EXCERPT PROVIDED >>
* Start *
Below, please mention

* a brief history of tweaks and improvements;
* what is the final architecture and why?
* what is the training method (batch size, optimization algorithm, ...) and why?
* Any regularization and other techniques applied and their effects;

The reference format is:

*"I have analyzed these and these articles|sources|blog posts, tried that and that to adapt them to my problem and the conclusions are such and such".*

# LOGS
***A brief history of tweaks***  
* Data augmentation
    - apply a horizontal flip with prob. 0.5
    - randomly crop an image of size $56 \times 56$ pixels
    - add a random variation in color (color jitter)
* Validation 
    - For making a prediction on an image, first take ten crops of size $56 \times 56$ of that image (four corners and the center, and their horizontal flips). Get the probabilities to belong to a class for each of the crops. Make a final prediction of the original image by averaging these probability vectors.
* Architecture & Experiment Setting
    - ResNet18 (I chose it because it has shown the best performance in the [article](http://cs231n.stanford.edu/reports/2017/pdfs/937.pdf) I followed doing this task)
    - Adam (it performed well in HW1)
    - L2 regularization (because it is written in the task and easy to add by passing the keyword argument to an optimizer)
    - some other details: batch size and learning rate and the number of epochs I left unchanged (in the [code](https://github.com/tjmoon0104/Tiny-ImageNet-Classifier/blob/master/ResNet18_Baseline.ipynb) I used as a stencil) because I was doing the 2nd part of the HW in the last hours before the deadline
    
**Small Discussion**  
I managed to execute "my code" (the code build from different snippets) two times on GPU.
* End *
DATA SECTION >>
* Start *
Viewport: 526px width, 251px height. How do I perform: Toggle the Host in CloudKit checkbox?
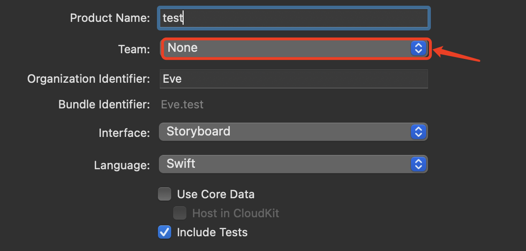coord(180,213)
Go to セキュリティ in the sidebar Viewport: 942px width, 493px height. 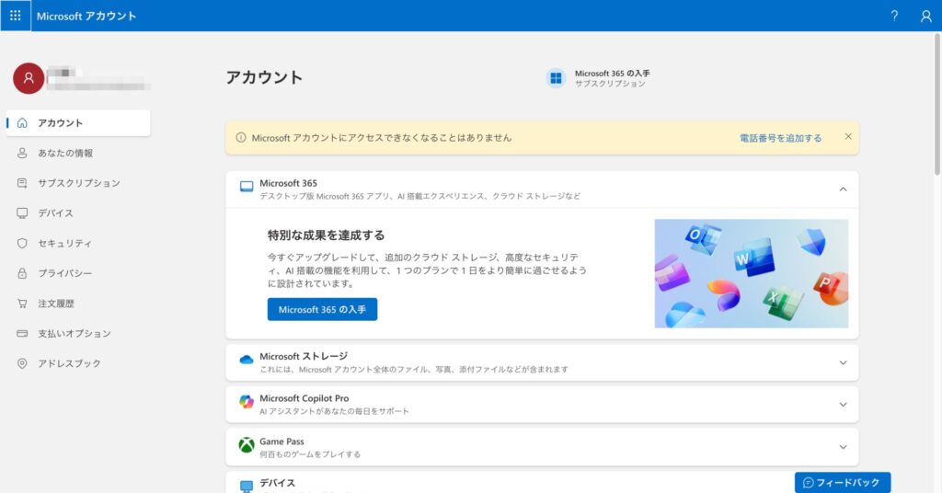point(64,243)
* End *
PROBLEM DESCRIPTION >>
Copy the passage of the training log that opens with "The reference format" and closes with "color (color jitter)", swapping "color jitter" for "color perturbation".

THE REPLY >>
The reference format is:

*"I have analyzed these and these articles|sources|blog posts, tried that and that to adapt them to my problem and the conclusions are such and such".*

# LOGS
***A brief history of tweaks***  
* Data augmentation
    - apply a horizontal flip with prob. 0.5
    - randomly crop an image of size $56 \times 56$ pixels
    - add a random variation in color (color perturbation)